TUGAS SINGKAT 1
Sebutkan semua nama orang yang muncul dalam berita korupsi timah di bawah.
TUGAS SINGKAT 2
Jawab pertanyaan berikut berdasarkan berita korupsi timah di bawah.
(a) Berapa lama RBT diperiksa oleh tim penyidik?
(b) Pada hari dan tanggal apa Harvey Moeis menjadi tersangka?
(c) Berapa kerugian negara akibat skandal penambangan timah ilegal menurut MAKI?
TUGAS SINGKAT 3
Tolong teruskan berita korupsi timah di bawah, mulai setelah kalimat terakhirnya.

TEKS SUMBER
----

TEMPO.CO, Jakarta - Tim Penyidik Jaksa Agung Muda Tindak Pidana Khusus telah memeriksa pengusaha Robert Bonosusatya alias RBT alias RBS. Ia diperiksa sekitar 13 jam sejak pukul 09.00 hingga 22.00 pada Senin, 1 Maret 2024. Tim penyidik memeriksa RBT sebagai saksi dalam dugaan korupsi tata niaga timah di wilayah Izin Usaha Pertambangan atau IUP PT Timah Tbk periode 2015-2022.
Keluar dari Gedung Kartika Kejaksaan Agung RBT tak banyak bicara. Dicegat awak media, RBT meminta untuk menanyakan ihwal kesaksiannya kepada penyidik. Pemeriksaan RBT bersamaan dengan penggeledahan di rumah bos PT RBT, Harvey Moeis, di apartemen Pakubuwono, Jakarta Selatan. Harvey menjadi tersangka pada Rabu, 27 Maret lalu. Sehari sebelum itu, penyidik juga menetapkan Manajer PT QSE Helena Lim sebagai tersangka.
Direktur Penyidik Jaksa Agung Muda Tindak Pidana Khusus Kuntadi mengatakan pemeriksaan Robert berhubungan dengan keterlibatan PT Refined Bangka Tin. “Memastikan keterkaitan yang bersangkutan dengan PT RBT. Apakah yang bersangkutan, BO (beneficial owner atau penikmat keuntungan), atau tidak ada kaitannya sama sekali,” kata Kuntadi dalam konferensi pers usai pemeriksaan.
Koordinator Perkumpulan Masyarakat Antikorupsi Indonesia atau MAKI, Boyamin Saiman, mengatakan pemeriksaan terhadap RBT alias RBS sudah semestinya dilakukan. Dia menyebut setiap orang yang diduga terlibat memang harus diperiksa.
MAKI sebelumnya menyomasi Kejaksaan Agung agar menetapkan Robert Priantono Bonosusatya alias RBT alias RBS sebagai tersangka dalam korupsi di PT Timah Tbk. MAKI menilai RBT alias RBS sebagai aktor intelektual di balik skandal penambangan timah ilegal yang merugikan negara hingga Rp 271 triliun ini.

----

Entri dari sebuah set data

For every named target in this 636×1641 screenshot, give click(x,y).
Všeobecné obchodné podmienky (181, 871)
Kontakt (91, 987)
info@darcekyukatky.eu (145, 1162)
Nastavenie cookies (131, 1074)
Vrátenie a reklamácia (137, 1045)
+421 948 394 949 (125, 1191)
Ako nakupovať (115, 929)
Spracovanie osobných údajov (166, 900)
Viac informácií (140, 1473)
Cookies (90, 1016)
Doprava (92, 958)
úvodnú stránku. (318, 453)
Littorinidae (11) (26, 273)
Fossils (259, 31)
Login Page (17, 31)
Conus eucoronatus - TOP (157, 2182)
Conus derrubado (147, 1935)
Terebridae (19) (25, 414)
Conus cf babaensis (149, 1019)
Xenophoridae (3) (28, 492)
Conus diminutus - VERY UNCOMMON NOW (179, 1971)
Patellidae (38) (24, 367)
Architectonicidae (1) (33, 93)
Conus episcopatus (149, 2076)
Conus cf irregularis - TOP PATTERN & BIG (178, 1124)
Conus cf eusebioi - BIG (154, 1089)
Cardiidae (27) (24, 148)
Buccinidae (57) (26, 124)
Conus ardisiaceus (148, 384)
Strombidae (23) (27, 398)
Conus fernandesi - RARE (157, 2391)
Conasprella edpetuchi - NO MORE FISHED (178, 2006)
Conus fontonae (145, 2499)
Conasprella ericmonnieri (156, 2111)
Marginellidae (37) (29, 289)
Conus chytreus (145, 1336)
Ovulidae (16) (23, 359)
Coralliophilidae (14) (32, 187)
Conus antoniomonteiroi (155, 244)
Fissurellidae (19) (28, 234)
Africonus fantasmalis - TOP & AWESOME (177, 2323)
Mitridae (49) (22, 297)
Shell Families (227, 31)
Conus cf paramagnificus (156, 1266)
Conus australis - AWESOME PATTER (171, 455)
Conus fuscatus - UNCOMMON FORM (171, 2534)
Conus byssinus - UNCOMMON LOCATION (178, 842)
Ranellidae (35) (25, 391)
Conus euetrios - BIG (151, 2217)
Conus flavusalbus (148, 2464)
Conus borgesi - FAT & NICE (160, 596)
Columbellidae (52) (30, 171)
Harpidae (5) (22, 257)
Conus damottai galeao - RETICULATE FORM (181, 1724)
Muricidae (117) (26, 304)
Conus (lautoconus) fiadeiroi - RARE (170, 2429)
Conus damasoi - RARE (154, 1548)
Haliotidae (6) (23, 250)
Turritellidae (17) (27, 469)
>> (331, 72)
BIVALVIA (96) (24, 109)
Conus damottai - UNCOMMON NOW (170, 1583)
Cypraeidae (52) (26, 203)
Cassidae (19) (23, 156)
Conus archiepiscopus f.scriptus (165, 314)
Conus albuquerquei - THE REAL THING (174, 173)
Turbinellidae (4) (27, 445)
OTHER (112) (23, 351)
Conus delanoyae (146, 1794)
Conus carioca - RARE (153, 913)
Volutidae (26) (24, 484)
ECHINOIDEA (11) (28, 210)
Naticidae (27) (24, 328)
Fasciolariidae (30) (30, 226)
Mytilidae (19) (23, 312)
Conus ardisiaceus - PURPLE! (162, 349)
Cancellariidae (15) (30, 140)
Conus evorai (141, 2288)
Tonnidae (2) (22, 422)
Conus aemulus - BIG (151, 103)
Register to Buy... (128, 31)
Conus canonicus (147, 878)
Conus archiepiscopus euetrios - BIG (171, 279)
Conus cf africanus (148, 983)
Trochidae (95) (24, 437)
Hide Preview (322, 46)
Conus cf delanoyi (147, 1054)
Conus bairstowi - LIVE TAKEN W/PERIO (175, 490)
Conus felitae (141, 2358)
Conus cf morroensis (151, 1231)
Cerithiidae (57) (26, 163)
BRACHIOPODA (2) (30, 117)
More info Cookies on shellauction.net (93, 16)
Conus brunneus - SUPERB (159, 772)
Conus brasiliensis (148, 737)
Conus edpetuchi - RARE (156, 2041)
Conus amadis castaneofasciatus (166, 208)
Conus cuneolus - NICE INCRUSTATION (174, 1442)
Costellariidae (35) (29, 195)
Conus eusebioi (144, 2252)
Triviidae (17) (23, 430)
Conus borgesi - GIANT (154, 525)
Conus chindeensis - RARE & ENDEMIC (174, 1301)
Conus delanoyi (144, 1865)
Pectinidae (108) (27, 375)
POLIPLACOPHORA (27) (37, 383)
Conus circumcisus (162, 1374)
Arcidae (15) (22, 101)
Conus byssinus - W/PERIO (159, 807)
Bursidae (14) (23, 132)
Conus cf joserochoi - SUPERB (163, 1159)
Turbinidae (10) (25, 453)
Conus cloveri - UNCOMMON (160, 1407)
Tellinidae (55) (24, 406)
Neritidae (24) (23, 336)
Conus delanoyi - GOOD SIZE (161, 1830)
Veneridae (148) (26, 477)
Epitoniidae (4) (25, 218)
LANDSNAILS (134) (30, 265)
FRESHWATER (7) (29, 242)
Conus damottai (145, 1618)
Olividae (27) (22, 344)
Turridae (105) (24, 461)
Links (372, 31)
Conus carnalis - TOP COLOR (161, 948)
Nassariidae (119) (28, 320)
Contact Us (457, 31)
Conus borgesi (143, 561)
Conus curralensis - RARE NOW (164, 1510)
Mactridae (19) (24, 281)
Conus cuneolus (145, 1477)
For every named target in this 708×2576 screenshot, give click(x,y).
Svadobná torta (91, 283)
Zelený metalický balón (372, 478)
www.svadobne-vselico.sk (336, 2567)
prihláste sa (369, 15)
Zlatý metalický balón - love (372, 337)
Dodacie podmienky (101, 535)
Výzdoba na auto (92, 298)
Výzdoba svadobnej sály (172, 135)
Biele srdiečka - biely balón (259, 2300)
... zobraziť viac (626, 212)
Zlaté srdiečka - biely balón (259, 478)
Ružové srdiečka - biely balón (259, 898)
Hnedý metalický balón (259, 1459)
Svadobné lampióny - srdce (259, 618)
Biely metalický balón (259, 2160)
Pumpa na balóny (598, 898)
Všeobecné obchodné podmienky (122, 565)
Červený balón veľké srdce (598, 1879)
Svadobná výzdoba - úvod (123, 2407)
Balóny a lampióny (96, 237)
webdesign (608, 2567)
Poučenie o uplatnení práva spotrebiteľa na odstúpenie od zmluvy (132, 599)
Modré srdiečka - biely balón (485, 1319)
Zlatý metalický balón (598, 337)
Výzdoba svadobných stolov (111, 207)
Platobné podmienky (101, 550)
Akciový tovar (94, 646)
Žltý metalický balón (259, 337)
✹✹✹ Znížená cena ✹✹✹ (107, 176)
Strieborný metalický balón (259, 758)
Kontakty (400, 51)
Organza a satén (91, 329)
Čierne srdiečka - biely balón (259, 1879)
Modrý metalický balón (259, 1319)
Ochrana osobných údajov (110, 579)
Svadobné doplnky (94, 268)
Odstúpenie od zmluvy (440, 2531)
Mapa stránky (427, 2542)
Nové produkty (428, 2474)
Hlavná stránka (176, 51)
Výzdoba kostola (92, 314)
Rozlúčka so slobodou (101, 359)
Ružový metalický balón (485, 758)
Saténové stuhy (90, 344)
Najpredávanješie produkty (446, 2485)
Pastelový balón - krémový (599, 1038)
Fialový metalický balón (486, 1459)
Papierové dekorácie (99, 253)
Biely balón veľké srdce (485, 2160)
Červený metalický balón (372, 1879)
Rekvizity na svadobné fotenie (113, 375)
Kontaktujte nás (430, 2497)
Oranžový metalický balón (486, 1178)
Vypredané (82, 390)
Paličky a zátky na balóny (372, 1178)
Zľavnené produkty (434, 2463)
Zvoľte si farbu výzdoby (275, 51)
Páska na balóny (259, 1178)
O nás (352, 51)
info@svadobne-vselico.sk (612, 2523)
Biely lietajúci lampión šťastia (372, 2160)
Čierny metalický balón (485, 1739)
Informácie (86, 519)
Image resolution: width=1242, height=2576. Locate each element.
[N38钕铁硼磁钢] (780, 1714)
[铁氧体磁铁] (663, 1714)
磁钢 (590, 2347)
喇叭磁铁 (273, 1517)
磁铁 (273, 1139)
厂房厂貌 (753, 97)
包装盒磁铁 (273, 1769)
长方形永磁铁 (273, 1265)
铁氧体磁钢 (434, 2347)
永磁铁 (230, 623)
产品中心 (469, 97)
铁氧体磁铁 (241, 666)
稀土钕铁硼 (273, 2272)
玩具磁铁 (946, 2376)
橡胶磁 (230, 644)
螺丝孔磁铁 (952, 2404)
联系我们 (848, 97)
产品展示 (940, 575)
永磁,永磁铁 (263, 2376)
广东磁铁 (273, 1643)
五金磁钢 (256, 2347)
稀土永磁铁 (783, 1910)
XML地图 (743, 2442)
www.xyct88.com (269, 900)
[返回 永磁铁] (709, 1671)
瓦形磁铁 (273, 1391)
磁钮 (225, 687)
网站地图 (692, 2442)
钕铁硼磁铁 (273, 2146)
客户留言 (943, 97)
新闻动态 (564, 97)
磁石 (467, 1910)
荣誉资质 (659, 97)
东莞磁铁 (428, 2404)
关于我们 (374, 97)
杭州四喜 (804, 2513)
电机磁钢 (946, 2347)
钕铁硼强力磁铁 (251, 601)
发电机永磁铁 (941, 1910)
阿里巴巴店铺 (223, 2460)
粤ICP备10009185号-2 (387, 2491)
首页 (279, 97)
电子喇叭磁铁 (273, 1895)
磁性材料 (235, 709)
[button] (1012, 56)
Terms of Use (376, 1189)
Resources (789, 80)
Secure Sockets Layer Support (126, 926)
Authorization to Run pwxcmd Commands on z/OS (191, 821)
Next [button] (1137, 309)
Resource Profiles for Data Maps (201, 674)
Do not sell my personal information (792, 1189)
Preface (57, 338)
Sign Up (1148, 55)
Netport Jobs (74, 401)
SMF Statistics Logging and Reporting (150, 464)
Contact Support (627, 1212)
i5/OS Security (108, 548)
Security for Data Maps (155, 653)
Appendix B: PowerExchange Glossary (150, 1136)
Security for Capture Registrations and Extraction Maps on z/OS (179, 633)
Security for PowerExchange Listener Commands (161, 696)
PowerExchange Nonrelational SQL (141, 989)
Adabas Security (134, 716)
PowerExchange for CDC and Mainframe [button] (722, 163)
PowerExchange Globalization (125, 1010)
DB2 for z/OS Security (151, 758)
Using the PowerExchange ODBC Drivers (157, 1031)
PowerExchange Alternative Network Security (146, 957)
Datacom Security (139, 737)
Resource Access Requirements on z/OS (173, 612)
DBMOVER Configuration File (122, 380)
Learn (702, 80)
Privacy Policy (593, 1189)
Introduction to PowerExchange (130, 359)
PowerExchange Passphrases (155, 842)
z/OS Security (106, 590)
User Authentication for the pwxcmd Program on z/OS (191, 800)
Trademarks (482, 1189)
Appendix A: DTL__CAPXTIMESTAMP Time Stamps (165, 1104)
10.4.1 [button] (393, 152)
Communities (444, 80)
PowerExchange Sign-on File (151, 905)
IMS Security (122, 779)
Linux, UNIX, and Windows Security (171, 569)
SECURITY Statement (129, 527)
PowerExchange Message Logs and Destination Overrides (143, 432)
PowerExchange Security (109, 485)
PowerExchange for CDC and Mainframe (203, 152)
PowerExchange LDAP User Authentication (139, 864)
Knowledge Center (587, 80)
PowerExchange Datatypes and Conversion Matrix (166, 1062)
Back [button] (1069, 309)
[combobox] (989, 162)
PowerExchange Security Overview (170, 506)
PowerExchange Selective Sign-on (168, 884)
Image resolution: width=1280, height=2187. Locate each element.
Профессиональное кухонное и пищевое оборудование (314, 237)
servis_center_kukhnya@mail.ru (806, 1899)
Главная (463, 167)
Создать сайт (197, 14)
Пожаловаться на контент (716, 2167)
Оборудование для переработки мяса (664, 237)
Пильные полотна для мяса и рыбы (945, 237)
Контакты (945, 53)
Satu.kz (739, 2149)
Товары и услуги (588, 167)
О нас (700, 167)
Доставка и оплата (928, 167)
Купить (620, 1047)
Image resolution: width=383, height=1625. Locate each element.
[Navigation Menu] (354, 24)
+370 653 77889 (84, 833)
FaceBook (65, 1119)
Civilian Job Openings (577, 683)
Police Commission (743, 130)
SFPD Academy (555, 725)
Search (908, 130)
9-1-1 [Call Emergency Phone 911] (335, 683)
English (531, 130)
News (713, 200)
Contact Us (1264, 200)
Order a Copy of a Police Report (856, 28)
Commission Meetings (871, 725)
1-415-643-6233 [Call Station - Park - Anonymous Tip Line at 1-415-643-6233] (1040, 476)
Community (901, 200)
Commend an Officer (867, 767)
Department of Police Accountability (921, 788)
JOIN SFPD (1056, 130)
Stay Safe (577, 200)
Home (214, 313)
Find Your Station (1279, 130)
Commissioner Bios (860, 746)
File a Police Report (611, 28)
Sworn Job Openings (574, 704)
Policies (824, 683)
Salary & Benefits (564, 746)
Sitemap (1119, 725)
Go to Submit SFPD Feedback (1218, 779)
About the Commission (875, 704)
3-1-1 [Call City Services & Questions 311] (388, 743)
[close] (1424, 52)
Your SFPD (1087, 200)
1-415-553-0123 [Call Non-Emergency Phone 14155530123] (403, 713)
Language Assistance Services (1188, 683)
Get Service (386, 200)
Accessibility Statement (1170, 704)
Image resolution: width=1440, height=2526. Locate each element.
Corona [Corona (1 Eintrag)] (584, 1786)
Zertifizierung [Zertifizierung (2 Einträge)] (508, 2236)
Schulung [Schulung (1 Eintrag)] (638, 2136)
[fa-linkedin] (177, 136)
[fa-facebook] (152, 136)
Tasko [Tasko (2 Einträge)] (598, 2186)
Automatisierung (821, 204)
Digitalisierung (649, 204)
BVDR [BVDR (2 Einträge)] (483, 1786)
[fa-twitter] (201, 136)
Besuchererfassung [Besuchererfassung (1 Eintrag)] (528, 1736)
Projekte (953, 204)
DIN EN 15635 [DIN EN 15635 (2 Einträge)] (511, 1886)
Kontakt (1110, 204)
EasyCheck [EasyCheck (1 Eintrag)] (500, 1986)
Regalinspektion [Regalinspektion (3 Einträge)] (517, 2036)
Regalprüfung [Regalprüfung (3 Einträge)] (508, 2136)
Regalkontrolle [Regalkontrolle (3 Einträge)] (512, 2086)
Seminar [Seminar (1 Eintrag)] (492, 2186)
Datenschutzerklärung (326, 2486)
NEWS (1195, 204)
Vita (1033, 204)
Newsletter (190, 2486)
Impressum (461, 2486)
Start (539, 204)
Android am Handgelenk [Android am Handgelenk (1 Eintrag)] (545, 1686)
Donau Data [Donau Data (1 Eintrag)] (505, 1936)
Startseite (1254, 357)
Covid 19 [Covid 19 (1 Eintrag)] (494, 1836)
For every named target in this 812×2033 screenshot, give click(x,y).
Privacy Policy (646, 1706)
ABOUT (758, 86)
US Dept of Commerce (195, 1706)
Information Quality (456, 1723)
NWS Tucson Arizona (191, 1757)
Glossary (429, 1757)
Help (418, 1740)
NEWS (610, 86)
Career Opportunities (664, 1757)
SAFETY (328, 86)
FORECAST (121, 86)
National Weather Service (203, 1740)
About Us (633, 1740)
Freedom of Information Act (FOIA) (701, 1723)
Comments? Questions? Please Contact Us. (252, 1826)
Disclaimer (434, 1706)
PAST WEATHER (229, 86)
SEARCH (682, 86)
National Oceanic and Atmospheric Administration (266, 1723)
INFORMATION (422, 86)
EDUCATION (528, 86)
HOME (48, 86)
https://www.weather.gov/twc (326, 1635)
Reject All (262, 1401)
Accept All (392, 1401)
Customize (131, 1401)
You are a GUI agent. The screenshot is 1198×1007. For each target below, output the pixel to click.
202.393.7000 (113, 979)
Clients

----

JAWABAN AKHIR 1
- Robert Bonosusatya (Robert Priantono Bonosusatya)
- Harvey Moeis
- Helena Lim
- Kuntadi
- Boyamin Saiman

JAWABAN AKHIR 2
(a) Sekitar 13 jam, dari pukul 09.00 hingga 22.00.
(b) Rabu, 27 Maret.
(c) Hingga Rp 271 triliun.

JAWABAN AKHIR 3
Meski beda inisial terhadap sosok RBT dan RBS, Boyamin tidak membenarkan dan membantah bahwa dua akronim itu memang tertuju pada Robert Bonosusatya. Boyamin menyebut pemeriksaan terhadap Robert sesungguhnya memposisikan pria 60 tahun itu mengetahui perkara ini.
“Pasti tahu, tapi posisi mengetahuinya pada posisi seperti apa, terlibat bersama-sama atau ditipu,” kata Boyamin saat dihubungi pada Selasa, 2 April 2024.
Senyampang itu, Boyamin menyebut somasinya untuk menetapkan sosok RBT alias RBS itu belum mendapat tanggapan dari Jaksa Agung hingga Selasa, 2 April 2024. Misalnya belum ditanggapi hingga satu bulan, Boyamin menyebut akan menggugat praperadilan Kejaksaan Agung untuk mengkonfirmasi data dia soal RBT alias RBS.
“Kalau versi saya belum ditindaklanjuti. Sesuai pernyataan saya itu. Dengan demikian posisi praperadilan untuk mengkonfirmasi data saya, saya serahkan kejaksaan agung sudah ditindaklanjuti seperti apa. Ini untuk menguatkan dalil saya akan maju praperadilan,” kata Boyamin.
MAKI mengirimkan somasi resmi kepada Kepala Kejaksaan Agung ST Burhanuddin via pos ke Kantor Kejaksaan Agung di Kebayoran Baru, Jakarta Selatan, pada Kamis, 28 Maret 2024.
Nama Robert Priantono Bonosusatya alias RBT alias RBS mengapung beriringan dengan terkuaknya belasan tersangka dalam perkara dugaan korupsi di PT Timah Tbk periode 2015-2022. Teranyar, Kejaksaan Agung menggenapkan 16 tersangka setelah dua pengusaha beken Helena Lim dan Harvey Moeis menjadi tertuding dalam perkara korupsi ini.
Setelah dua pengusaha bernama Harvey Moeis dan Helena Lim itu menjadi tersangka, Boyamin menilai RBS juga perlu diseret dalam perkara ini. Boyamin menyebut RBS diduga sosok yang menyuruh Harvey dan Helena untuk memanipulasi uang hasil korupsi dengan modus CSR.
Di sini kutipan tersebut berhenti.